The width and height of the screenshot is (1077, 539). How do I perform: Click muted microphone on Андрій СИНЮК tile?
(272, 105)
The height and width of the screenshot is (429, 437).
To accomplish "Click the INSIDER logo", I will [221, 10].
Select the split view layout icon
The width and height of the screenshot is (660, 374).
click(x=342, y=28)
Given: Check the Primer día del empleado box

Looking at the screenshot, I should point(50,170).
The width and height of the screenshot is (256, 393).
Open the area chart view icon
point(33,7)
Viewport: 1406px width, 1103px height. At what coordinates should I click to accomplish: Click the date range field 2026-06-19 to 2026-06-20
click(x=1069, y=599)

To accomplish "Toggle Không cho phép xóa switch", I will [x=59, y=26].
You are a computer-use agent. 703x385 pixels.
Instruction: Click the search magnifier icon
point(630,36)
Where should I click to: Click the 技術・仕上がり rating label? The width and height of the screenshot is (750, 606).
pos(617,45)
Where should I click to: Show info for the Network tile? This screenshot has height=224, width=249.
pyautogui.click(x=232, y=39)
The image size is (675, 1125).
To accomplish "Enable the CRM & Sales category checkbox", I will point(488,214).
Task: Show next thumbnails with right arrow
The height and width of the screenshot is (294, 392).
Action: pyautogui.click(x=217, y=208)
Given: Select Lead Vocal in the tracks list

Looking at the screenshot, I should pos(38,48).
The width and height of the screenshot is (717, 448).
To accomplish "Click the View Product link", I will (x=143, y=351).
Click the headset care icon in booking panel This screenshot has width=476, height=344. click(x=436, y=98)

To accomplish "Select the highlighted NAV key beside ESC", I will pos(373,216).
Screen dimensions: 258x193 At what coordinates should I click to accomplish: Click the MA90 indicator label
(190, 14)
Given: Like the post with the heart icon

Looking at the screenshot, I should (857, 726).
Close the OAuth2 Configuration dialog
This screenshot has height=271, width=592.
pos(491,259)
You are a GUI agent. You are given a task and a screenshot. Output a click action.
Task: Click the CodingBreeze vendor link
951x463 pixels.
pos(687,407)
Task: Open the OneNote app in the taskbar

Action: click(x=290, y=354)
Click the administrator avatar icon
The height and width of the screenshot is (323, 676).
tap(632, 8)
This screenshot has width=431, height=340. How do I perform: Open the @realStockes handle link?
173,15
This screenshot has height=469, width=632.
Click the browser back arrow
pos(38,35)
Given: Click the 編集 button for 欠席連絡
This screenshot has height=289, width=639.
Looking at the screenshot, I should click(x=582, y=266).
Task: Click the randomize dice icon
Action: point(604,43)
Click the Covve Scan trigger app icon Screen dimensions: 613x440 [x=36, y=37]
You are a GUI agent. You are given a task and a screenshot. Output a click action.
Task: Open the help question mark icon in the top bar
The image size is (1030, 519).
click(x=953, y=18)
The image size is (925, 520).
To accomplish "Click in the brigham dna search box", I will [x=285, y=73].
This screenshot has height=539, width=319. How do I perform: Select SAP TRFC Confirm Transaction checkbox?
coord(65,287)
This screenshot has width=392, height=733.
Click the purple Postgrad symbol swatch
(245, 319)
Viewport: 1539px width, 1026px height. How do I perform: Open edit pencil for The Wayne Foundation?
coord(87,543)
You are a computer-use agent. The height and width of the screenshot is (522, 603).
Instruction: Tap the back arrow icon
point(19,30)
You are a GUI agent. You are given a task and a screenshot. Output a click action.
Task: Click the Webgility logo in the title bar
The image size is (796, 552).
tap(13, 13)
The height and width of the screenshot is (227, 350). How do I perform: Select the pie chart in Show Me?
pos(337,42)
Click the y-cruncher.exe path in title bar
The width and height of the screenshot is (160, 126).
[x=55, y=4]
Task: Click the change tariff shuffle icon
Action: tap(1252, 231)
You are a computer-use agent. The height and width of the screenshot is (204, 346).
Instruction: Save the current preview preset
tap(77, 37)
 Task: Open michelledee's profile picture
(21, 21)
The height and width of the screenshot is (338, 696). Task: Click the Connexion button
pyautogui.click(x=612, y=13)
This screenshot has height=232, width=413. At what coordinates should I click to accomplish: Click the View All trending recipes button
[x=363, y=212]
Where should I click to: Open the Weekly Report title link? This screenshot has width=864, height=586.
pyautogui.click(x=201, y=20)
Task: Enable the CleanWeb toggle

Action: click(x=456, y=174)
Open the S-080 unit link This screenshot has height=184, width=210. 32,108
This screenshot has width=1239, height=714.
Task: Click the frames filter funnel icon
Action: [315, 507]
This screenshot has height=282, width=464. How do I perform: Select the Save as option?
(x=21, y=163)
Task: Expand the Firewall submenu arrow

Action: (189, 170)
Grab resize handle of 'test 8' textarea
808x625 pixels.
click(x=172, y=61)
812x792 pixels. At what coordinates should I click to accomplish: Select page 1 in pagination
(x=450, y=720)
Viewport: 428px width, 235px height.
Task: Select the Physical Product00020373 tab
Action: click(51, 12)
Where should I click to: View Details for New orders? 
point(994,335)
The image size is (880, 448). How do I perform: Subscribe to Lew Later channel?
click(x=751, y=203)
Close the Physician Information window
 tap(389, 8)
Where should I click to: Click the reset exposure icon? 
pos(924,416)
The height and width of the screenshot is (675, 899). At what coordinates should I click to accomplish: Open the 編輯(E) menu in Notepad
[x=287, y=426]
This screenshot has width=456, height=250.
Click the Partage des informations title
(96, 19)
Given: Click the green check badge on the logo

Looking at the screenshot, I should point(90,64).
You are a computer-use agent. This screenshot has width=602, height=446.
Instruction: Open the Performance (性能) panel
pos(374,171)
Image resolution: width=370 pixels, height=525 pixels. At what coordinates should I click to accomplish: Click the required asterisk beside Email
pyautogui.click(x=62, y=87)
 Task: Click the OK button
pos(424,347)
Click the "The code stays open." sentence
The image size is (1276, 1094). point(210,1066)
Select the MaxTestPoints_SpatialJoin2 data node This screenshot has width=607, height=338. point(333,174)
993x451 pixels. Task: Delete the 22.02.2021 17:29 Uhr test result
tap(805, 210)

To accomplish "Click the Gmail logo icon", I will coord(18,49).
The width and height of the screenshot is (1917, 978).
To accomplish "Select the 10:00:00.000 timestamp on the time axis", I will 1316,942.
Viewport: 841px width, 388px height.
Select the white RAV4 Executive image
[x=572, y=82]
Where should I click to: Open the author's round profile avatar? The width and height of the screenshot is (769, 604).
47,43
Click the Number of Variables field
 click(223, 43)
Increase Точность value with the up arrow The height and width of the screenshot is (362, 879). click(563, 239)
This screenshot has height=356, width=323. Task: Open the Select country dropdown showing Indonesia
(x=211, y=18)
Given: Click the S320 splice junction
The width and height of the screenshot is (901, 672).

◇ ◇ ◇ ◇ ◇ ◇ ◇

**PROBLEM TO SOLVE**.
Every line in the data that holds the string "computer" should be copied.

**THE COMPLETED TASK**.
You are a computer-use agent. 703x385 pixels.
You are a computer-use agent. The height and width of the screenshot is (522, 603).
You are a computer-use agent. The height and width of the screenshot is (204, 346).
You are a computer-use agent. This screenshot has width=602, height=446.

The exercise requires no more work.